Car l’une des grandes forces du projet réside dans son appropriation collective. Apiviti a ainsi initié sur place des journées “abeilles et vignes”, des conférences, des sorties de terrain, mais aussi des chantiers participatifs de plantation de haies mellifères. Avec l’appui de l’ingénieur agronome et apiculteur Yves Daricau, spécialiste de l’agroforesterie, l’association a même lancé une pépinière à Saint-Simeux. Ceci afin de produire localement des arbres mellifères adaptés au changement climatique. « Nous avons choisi des essences locales qui tiennent le coup face au réchauffement climatique, comme les saules ou l’osier, mais aussi des essences plus lointaines pour voir comment elles évoluent chez nous », explique Paul Frémont. Ces plantations permettent de recréer des haies qui font office de corridors écologiques continus entre bois, taillis, vignes et parcelles agricoles. Et elles renforcent la résilience du territoire.
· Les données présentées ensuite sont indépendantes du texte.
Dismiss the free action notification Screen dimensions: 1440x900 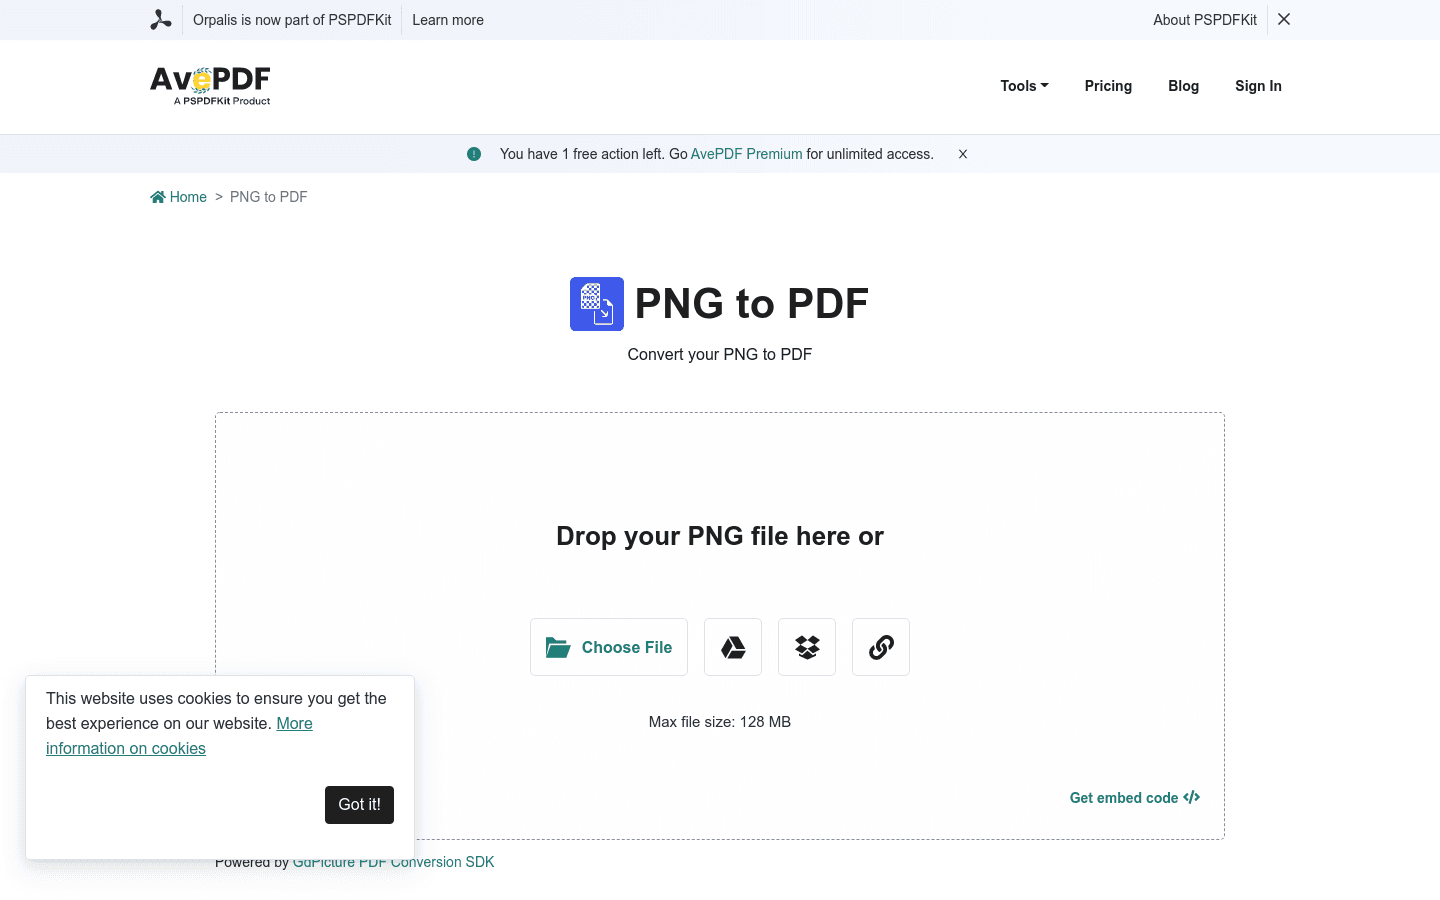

Une production de miel inespérée

La création d’un rucher communal incarne sans doute le symbole le plus fort de cette mobilisation. Seuls les essaims ont été achetés. Cinq ruches, bientôt sept, récupérées dans les greniers des habitants, ont été nettoyées et restaurées. Puis peintes par les élèves de l’école primaire. Même les maternelles ont participé, en venant jeter des “bombes de graines de fleurs” autour des ruches.
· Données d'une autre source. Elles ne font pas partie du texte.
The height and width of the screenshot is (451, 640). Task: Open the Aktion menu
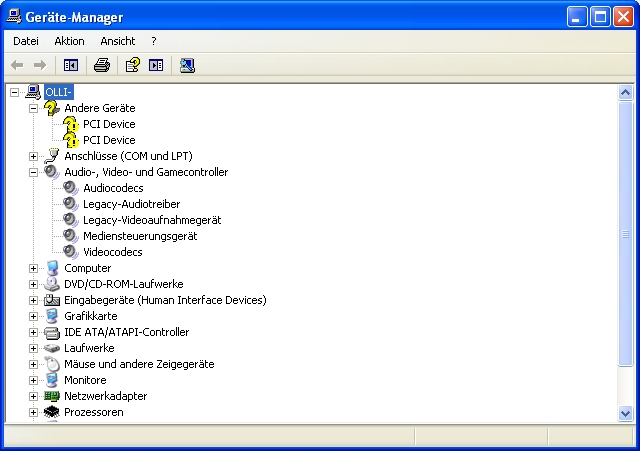pos(69,41)
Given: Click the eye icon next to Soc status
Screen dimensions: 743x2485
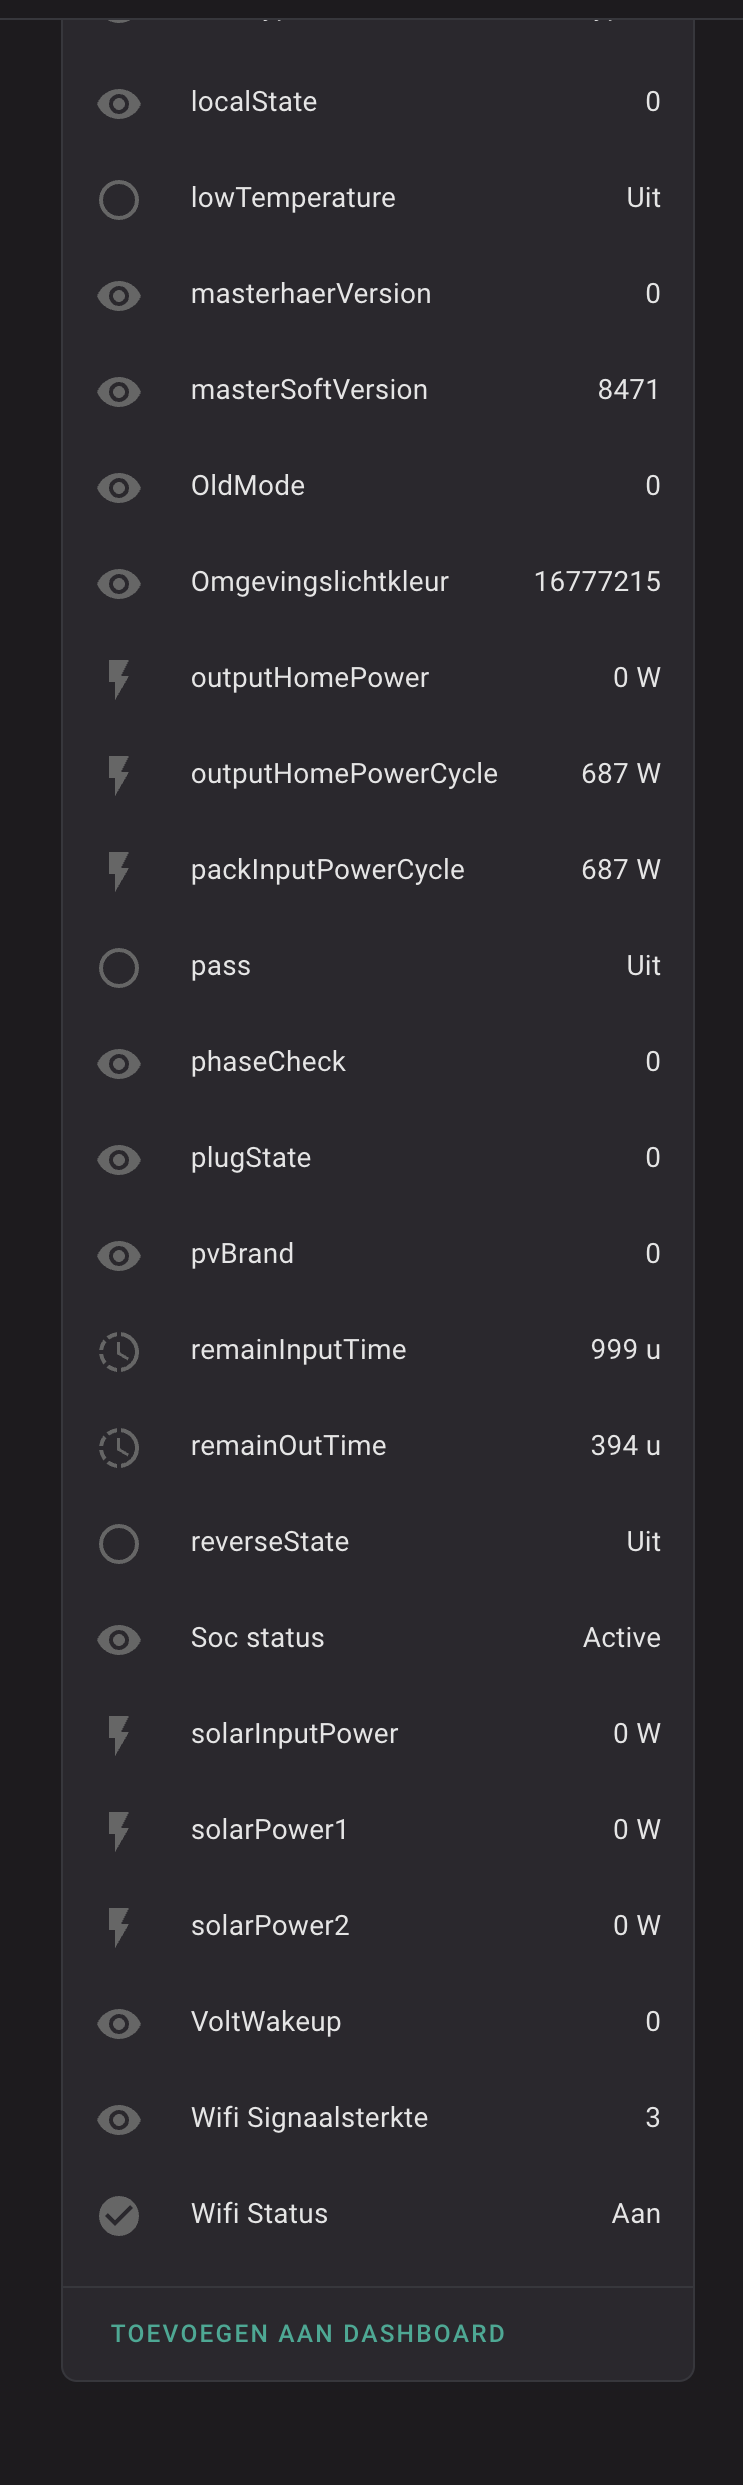Looking at the screenshot, I should [x=119, y=1639].
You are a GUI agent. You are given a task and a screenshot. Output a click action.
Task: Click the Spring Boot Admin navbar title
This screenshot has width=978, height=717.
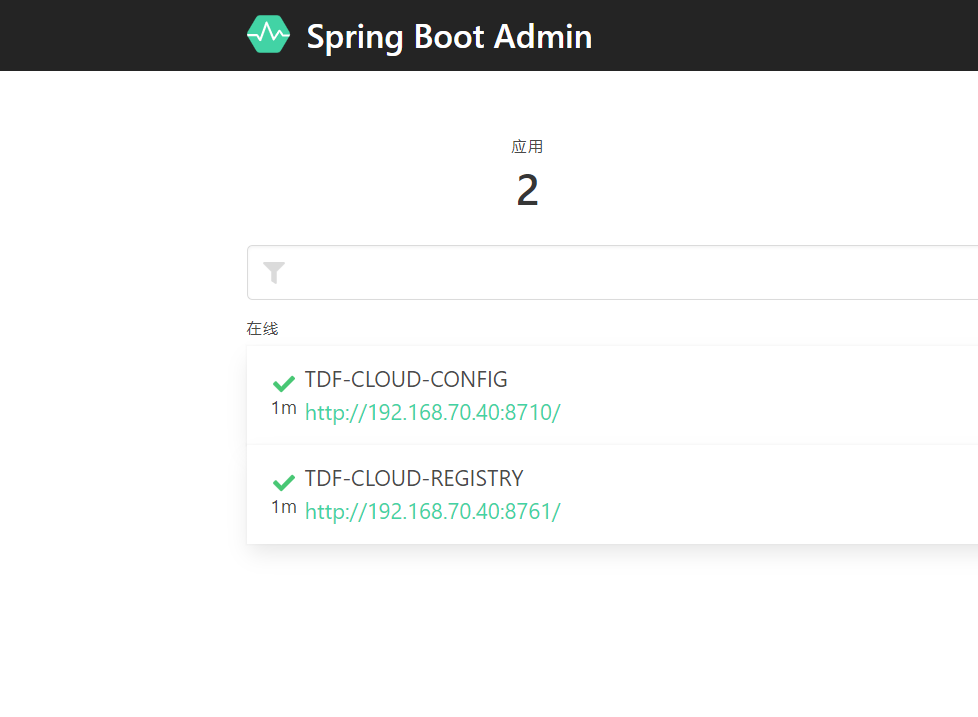[x=449, y=36]
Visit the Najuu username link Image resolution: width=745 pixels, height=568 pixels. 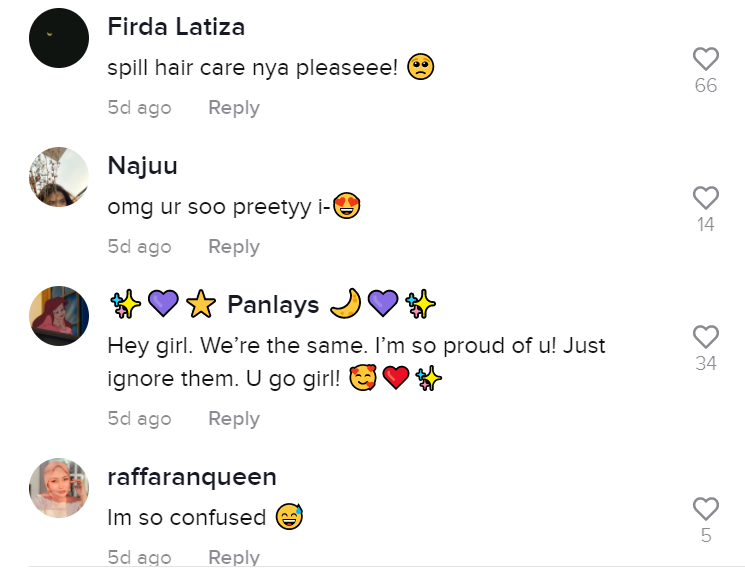[x=142, y=166]
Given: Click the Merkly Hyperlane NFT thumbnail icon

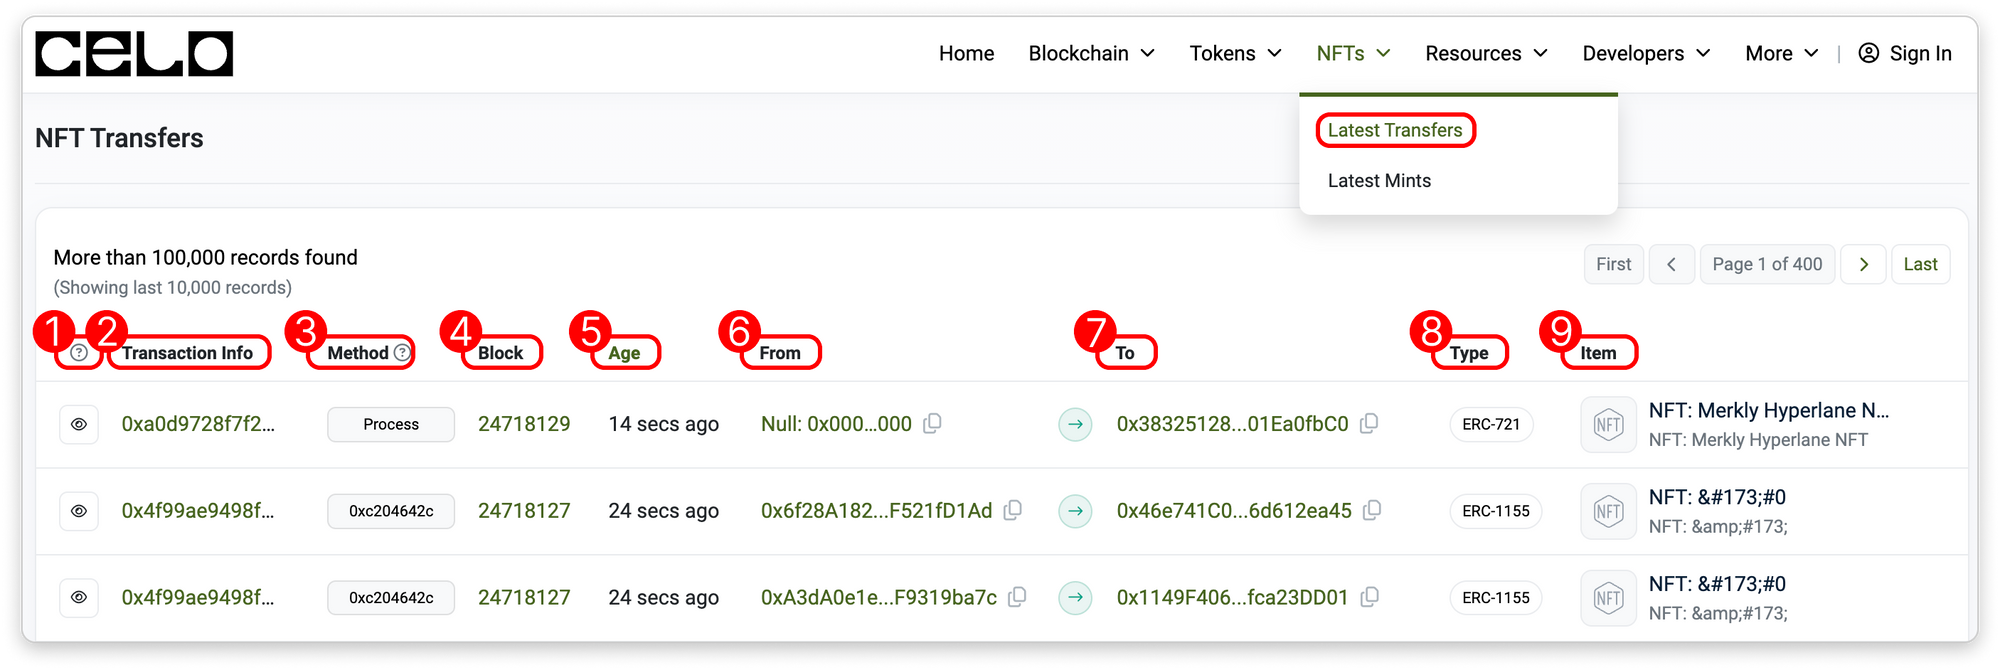Looking at the screenshot, I should coord(1608,425).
Malgré une première année souvent peu productive, le rucher communal a fourni une récolte inattendue de 16 kilos de miel, utilisée ensuite à la cantine municipale, partagée avec les bénévoles. Ou encore offert aux invités de la commune, comme lors de la réunion des élues maires de Charente. Cette approche pragmatique et collective a été saluée lors de l’attribution du label APIcité. « À Paris, on nous a même félicités pour nos actions menées avec si peu de moyens, se souvient Paul Frémont. On commence toujours par essayer de se débrouiller entre nous plutôt que de courir après les subventions. Et faire appel aux habitants les aide à s’approprier le projet. »
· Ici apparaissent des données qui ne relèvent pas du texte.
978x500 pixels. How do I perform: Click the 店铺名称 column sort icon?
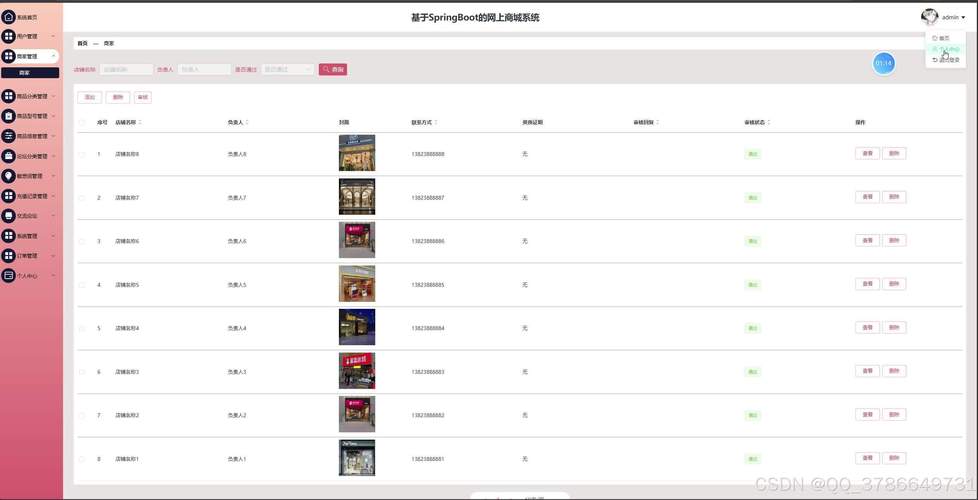click(x=140, y=123)
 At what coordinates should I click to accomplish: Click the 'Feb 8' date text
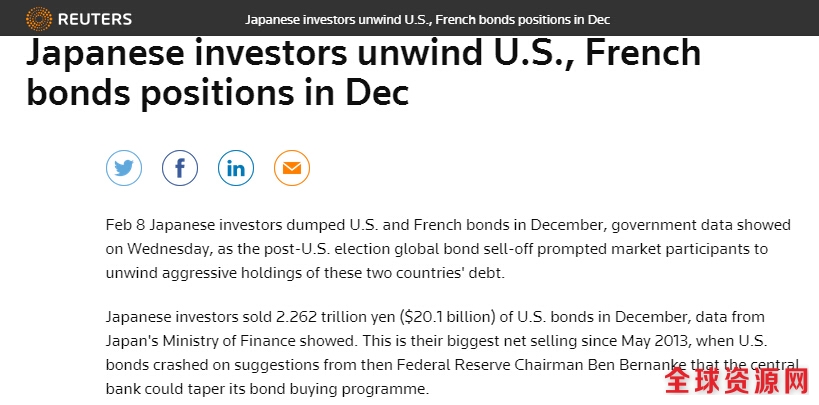[125, 225]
Les habitants ont déniché dans leurs greniers et leurs hangars des ruchers à restaurer, repeints par les enfants de l’école © DR

Un label structurant

En 2024, la commune a obtenu une première abeille, puis la deuxième l’année suivante, grâce à l’accélération des couverts mellifères sur l’ensemble du territoire, dans les champs, les rues, le long des fossés… Pour la municipalité, ce label n’est pas une finalité, mais un cadre structurant. « Il faut aussi réussir à faire évoluer les mentalités, poursuit Virginie Paillette. Nous devons encore expliquer que laisser de l’herbe le long des fossés ou des murs, profite aux abeilles. Mais certains habitants nous disent encore que ‘ça fait sale’. Ça demande beaucoup de communication. »

À Mosnac-Saint-Simeux, l’abeille est ainsi devenue plus qu’un insecte : le symbole et le fil conducteur d’une politique locale conjuguant agriculture, biodiversité et qualité de vie. ♦

 

Bonus

# Le label APIcité. Face à l’effondrement alarmant des populations d’abeilles, certaines collectivités ont décidé d’agir pour créer un environnement favorable aux pollinisateurs tout en améliorant le cadre de vie. Pour valoriser ces engagements locaux, le label APIcité distingue depuis 2016 les communes et territoires qui placent la protection des pollinisateurs au cœur de leurs politiques publiques.

© Pixabay

Porté par l’Union Nationale de l’Apiculture Française (UNAF), ce label est devenu une référence nationale en matière de biodiversité urbaine. Il ne récompense pas des intentions, mais des actions concrètes et mesurables. Chaque collectivité candidate est évaluée sur un ensemble de critères précis : la gestion écologique des espaces verts (zéro pesticide, fauche raisonnée), le développement de la biodiversité par la plantation d’espèces mellifères, le soutien à l’apiculture locale (ruchers pédagogiques, partenariats avec les apiculteurs). Mais aussi les actions de sensibilisation menées auprès des habitants et des scolaires.

Le label se décline en trois niveaux, symbolisés par une, deux ou trois abeilles. Une abeille reconnaît une démarche engagée. Deux abeilles saluent une politique structurée et cohérente. Enfin, trois abeilles distinguent les collectivités exemplaires, pionnières en matière de protection des pollinisateurs. À ce jour, près de 220 collectivités françaises sont labellisées APIcité.